Selling A Residential Property? What Are The Different Ways To Save On Taxes?

If you can't invest your profits in another house or bonds before you file your tax return for the year of the sale, deposit the balance in the Capital Gains Account Scheme so that you are eligible for the deduction.
Selling A Residential Property
Selling A Residential Property

Selling a property can make you money, but it also comes with tax aspects. If you sell a property you've owned for over two years, you will need to pay a long-term capital gains (LTCG) tax, which is taxed at a flat rate of 20 per cent. Indexation modifies the property's purchase cost to consider inflation, thereby lowering the number of capital gains and subsequently the tax on it.

To take advantage of this, hold onto the property for at least two years, as it is only available for LTCG. Indexation considers inflation over the ownership period and adjusts the purchase price, thereby slashing the tax burden for the seller. LTCGs also offer additional benefits, but no such benefit is provided for short-term gains.

Suneel Dasari, founder and CEO of EZTax.in said, “People should carefully time the sale of real estate because long-term sales have tax-minimizing reinvestment and indexation benefits, apart from improvement costs.”

How To Avoid Tax: When selling a house you can dodge taxes in different ways.

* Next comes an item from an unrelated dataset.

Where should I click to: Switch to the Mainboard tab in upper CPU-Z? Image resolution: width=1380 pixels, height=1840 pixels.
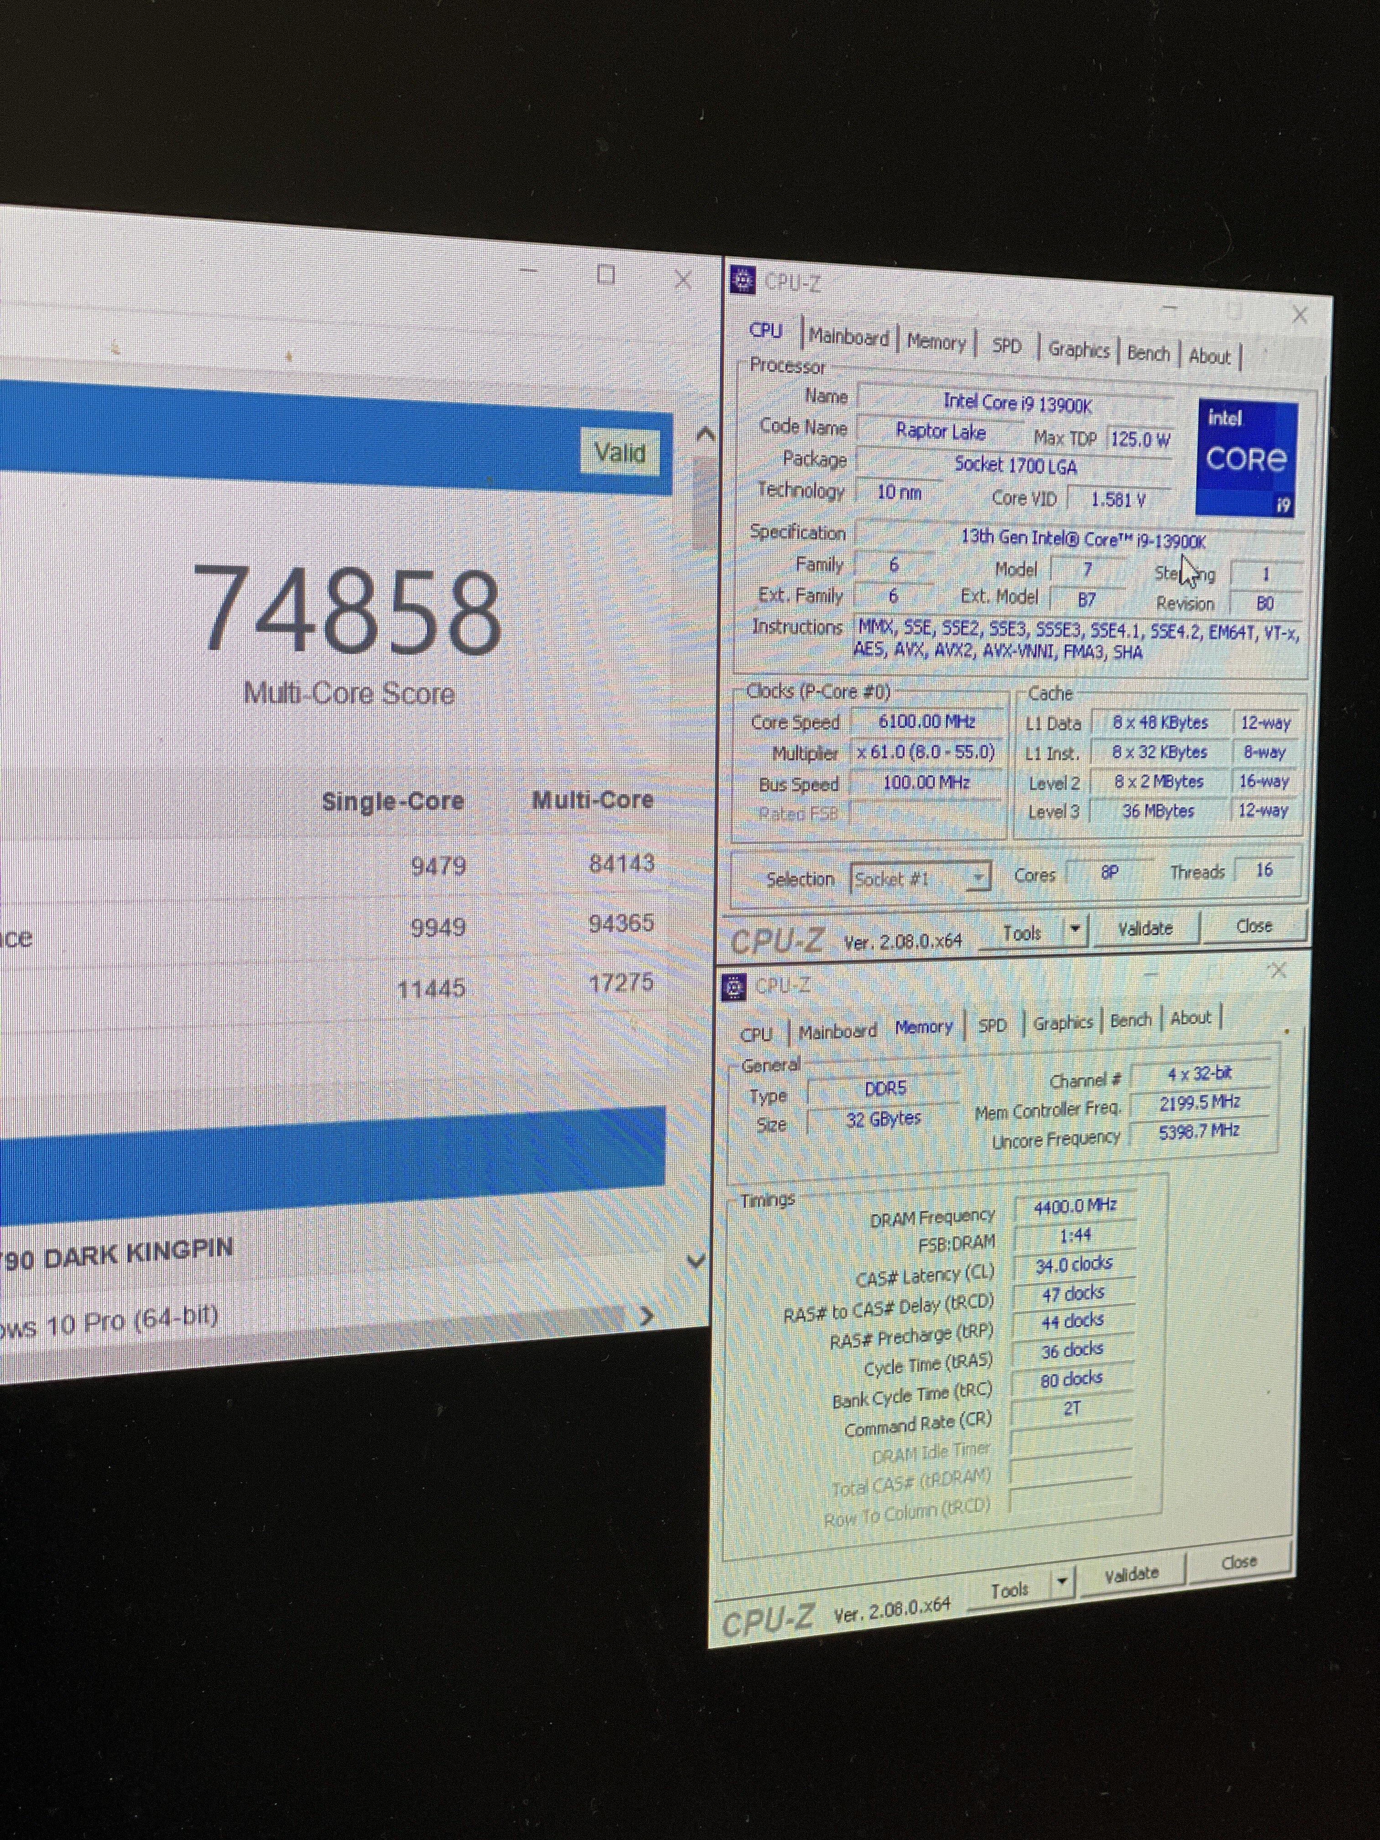pyautogui.click(x=848, y=337)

For instance, you could reinvest the entire profit from the sale to buy another house within two years or construct one within three years. The same rule applies when you buy a new house a year before selling the first one. However, the new property should have been bought in the name of the seller.

If you don't invest all the capital gains, the balance amount is charged to LTCG. But if you sell the new property within three years, your entire tax exemption will be reversed. The entire capital gains from selling the previous house will be considered short-term gains and taxed at the normal slab rates. x

Co-owing A Property: When you jointly own a property, you can divide the capital gains from the sale among the co-owners based on their ownership share. This lets each co-owner use their individual basic exemption limit, potentially reducing the overall tax liability.

Bring Down Selling Expenses: Remember to deduct certain selling expenses from the price when calculating capital gains. These costs, like brokerage fees, can decrease the capital gains and, in turn, the tax payable. Also, residing in the house for over two years and keeping track of expenses for improvements or renovations can help reduce the taxable capital gain amount by adding these expenses to the cost of the house.

Purchase New Property: One common way to reduce taxes on selling a home is to reinvest the capital gains in another residential property. You will need to buy a new property either one year before or two years after the sale, to qualify for this exemption under Section 54 of the Income Tax Act, 1961. Also, you can claim the exemption, if you construct a new property within three years after the sale.

“Section 54 of the income-tax act allows an exemption if the capital gain is reinvested in a new residential property. This property should be purchased either one year before or two years after the sale of the property. Similarly, in the case of the construction of a new property, this should be completed within three years of the sale,” Abhishek Soni, CEO, Tax2Win, an income tax portal said.

Claim Selling Expenses: While calculating the capital gains, individuals can claim an exemption for certain selling expenses like brokerage fees, expenses incurred on improvement or repairs of the property, etc.

Invest In Bonds: You can also invest in the specified time capital gains in government-specified bonds and claim an exemption under section 54EC of the income-tax act.

Park Funds In Capital Gains Account Scheme: “If you are unable to invest the amount immediately, you can park the funds in the capital gain account scheme (CGAS) to secure your exemption under sections 54, 54F, and 54EC. However, this amount should be reinvested within two years of the sale otherwise, the exemption may be revoked,” Soni added.